Puis j’ajoutais d’un air indifférent:
-Quand vous les amenez là sur place, ils sont vivants ou morts ?
-Vivants, naturellement, répondit Schulz.
-Ensuite, ils meurent de froid naturellement ? dis-je alors.
-Nein, nein, ils ne meurent pas de froid : regardez là! Et Schulz me montra un caillot de sang, un grumeau de glace rougie, sur la tempe du mort.
-Ach so !sehr amusant.
-Sehr amusant, nicht wahr ? dit Schulz ; Puis il ajouta en riant : Il faut tout de même bien que les prisonniers Russes servent à quelque chose ! » (Kaputt, Curzio Malaparte, 1944)
Ca m’aide un peu à relativiser les aléas d’une vie moderne…
«(…) Etant anarque, je suis résolu à ne me laisser captiver par rien, à ne rien prendre au sérieux, en dernière analyse... non, certes, à la manière des nihilistes, mais plutôt en enfant perdu, qui, dans le no man's land d'entre les lignes des marées, ouvre l'oeil et l'oreille.
(...) C'est le rôle de l'anarque que de rester libre de tout engagement, mais capable de se tourner de n'importe quel côté.
(...) Le trait propre qui fait de moi un anarque, c'est que je vis dans un monde que, « en dernière analyse », je ne prends pas au sérieux.
(...) Pour l'anarque, les choses ne changent guère lorsqu'il se dépouille d'un uniforme qu'il considérait en partie comme une souquenille de fou, en partie comme un vêtement de camouflage. Il dissimule sa liberté intérieure, qu'il objectivera à l'occasion de tels passages. C'est ce qui le distingue de l'anarchiste qui, objectivement dépourvu de toute liberté, est pris d'une crise de folie furieuse, jusqu'au moment où on lui passe une camisole de force plus sérieuse.(...) Qu'on lui impose le port d'une arme, il n'en sera pas plus digne de confiance, mais, tout au contraire, plus dangereux. La collectivité ne peut tirer que dans une direction, l'anarque dans tous les azimuts.
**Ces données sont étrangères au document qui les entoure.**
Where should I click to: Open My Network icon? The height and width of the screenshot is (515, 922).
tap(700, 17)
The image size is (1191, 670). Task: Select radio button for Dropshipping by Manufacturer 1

(...) L'anarque a le temps d'attendre. Il a son éthos propre, mais pas de morale. Il reconnaît le droit et non la loi; méprise les règlements. Dès que l'éthos descend au niveau des règlements et des commandements, c'est qu'il est déjà corrompu.(...) Etant anarque, ne respectant, par conséquent, ni loi ni moeurs, je suis obligé envers moi-même de prendre les choses par leur racine. J'ai alors coutume de les scruter dans leurs contradictions, comme l'image et son reflet. L'un et l'autre sont imparfaits -en tentant de les faire coïncider, comme je m'y exerce chaque matin, j'attrape au vol un coin de réalité. » (Ernst JÜNGER, Eumeswill (1977))
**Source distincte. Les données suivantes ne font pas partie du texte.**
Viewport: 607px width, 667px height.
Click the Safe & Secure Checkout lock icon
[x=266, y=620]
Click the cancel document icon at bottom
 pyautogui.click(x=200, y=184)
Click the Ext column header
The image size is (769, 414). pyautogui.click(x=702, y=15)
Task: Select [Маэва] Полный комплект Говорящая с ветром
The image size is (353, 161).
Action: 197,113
En relisant quelques-unes des 820 notes publiées sur ce site depuis fin 2006 (!), je me rends compte à quel point il est difficile d’y trouver la moindre cohérence idéologique. Et à quel point ce blog est insignifiant. Sans doute est-ce le fait de tout autodidacte qui, parcourant des chemins littéraires et philosophiques aléatoires, s’expose plus que d’autres, aux cultures plus assises ou cohérentes, à ce genre de constat déroutant. Peut-être ce genre de cheminement curieux est-il finalement intéressant en soi. Et sans doute la façon de se battre est-elle aussi importante que ce pourquoi on se bat? Rien ne me rebute plus, en effet, que le partisan dont l’argumentaire ne fait aucun doute dés le premier mot, la première ligne (la "pensée gramophone" disait Orwell)
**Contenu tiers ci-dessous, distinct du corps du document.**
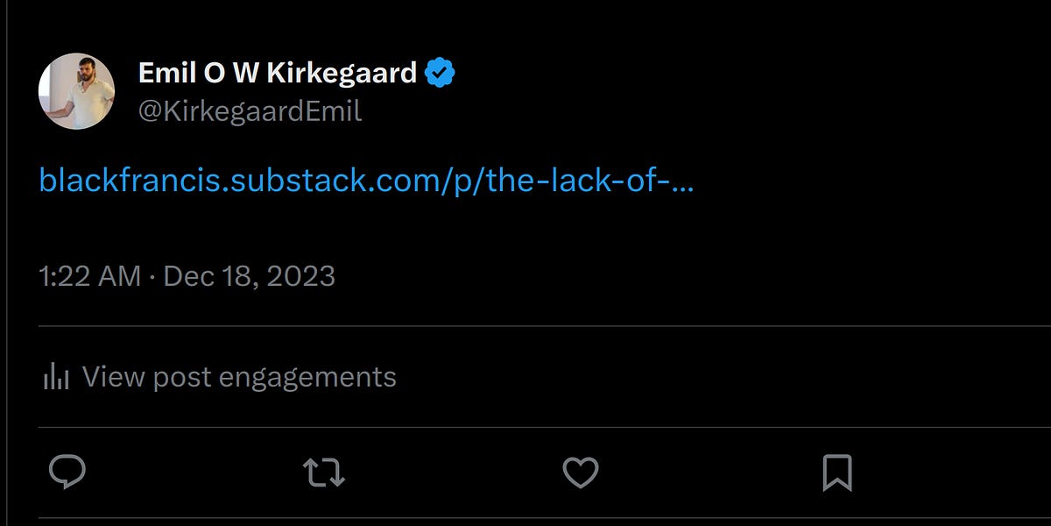Follow the blackfrancis.substack.com link
This screenshot has width=1051, height=526.
click(x=368, y=182)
J’ai lu hier un livre d’entretiens avec le linguiste et philosophe américain Noam Chomsky…le genre d’auteur qu’il m’aurait paru absurde de lire il y a quelques années seulement. Idem pour Michéa, Lasch ou Braudel dont ceux qui passent me lire de temps en temps savent à quel point leurs travaux me paraissent fondamentaux pour saisir l’essence de notre monde. Là où les choses se compliquent est que le journal de Drieu, les carnets de guerre de Grossman, la trajectoire d’un Jünger, d’un Malaparte ou d’un Merline me paraissent aussi important que les premiers pour saisir l’ordre des choses. Sans parler de Léopardi, Freund ou Alain de Benoist.
« Rester libre de tout engagement, mais capable de se tourner de n'importe quel côté », sans doute ce qui me définit le mieux.
En passant, et sans forfanterie, bordel.